Passou pelo final de semana, como personagem clichê de filmes qual o gênero é romance: chocolates, sorvetes e filmes que a deixavam mais deprimida. Se alguém pudesse vê-la, acabaria achando que um caminhão havia a atropelado; seu cabelo estava desgrenhado, havia molho de pizza na blusa, e os olhos inchados pelo choro. Assim ela estava, assim ela permaneceu. No domingo, já início de noite, a pessoa que passou em frente ao espelho enquanto ia para cozinha pegar mais doce, não dava para ser reconhecida.
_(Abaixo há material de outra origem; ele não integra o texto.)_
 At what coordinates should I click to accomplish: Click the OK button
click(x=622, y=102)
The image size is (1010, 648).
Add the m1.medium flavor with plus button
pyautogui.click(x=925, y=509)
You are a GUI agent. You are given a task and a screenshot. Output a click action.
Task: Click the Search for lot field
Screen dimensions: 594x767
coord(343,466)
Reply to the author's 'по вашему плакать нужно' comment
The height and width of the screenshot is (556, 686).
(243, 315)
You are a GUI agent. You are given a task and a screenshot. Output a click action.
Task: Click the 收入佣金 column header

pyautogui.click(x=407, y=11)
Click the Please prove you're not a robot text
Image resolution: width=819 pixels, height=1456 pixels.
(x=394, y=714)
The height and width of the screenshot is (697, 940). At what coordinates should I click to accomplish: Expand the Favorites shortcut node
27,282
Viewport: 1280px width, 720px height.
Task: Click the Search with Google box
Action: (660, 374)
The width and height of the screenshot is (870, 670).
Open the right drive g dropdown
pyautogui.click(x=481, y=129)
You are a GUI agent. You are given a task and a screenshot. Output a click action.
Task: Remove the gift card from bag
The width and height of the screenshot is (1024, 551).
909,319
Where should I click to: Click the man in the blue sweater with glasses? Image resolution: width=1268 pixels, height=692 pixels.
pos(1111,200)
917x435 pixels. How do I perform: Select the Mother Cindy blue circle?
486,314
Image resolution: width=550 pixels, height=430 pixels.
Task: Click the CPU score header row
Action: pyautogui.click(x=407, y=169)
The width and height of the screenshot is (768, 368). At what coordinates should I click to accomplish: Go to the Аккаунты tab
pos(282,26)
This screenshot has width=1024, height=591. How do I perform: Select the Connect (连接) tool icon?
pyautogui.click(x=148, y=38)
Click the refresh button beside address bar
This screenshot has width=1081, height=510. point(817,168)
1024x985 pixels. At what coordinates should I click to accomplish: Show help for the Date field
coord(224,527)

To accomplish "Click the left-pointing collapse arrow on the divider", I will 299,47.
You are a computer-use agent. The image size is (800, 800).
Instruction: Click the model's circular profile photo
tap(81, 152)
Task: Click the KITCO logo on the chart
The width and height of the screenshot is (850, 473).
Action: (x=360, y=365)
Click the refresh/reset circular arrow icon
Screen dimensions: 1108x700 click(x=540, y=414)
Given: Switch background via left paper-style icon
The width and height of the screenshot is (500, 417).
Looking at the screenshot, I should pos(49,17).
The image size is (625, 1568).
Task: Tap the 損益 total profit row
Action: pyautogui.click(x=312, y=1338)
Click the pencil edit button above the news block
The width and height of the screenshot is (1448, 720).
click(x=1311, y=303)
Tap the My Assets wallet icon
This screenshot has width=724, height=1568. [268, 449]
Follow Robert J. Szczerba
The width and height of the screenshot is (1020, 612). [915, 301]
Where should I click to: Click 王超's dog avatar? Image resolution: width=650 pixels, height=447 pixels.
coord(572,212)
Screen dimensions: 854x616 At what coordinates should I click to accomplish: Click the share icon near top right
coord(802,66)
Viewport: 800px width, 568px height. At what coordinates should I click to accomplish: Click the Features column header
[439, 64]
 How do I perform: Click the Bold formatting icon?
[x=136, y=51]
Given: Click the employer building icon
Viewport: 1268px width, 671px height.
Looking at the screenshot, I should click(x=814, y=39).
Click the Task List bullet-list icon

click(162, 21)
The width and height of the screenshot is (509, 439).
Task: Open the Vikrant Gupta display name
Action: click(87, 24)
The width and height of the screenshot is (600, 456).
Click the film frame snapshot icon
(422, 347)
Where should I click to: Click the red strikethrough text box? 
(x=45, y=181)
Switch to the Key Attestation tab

Na segunda, foi despertada com uma ligação do trabalho, era o outro gerente de vendas, dizia-se preocupado com a falta de notícias, mas ela sabia que ele estava apenas desesperado, por não estar dando conta do trabalho. Não é fácil ser gerente de vendas, e foi então que viu a tão famosa luz no fim do túnel, era aquela a solução. O segredo milenar para esquecer os problemas pessoais, ou ao menos coloca-los de lado, era dedicar-se ao trabalho. Aquela seria a sua formula para não dar vazão aos sentimentos, decidiu que a partir daquele momento embarcaria em sua vida profissional, iria trabalhar até ficar esgotada e não ter espaço para pensar em qualquer outro assunto a não ser trabalho.

Jenny levantou do sofá, tomou um banho e foi trabalhar.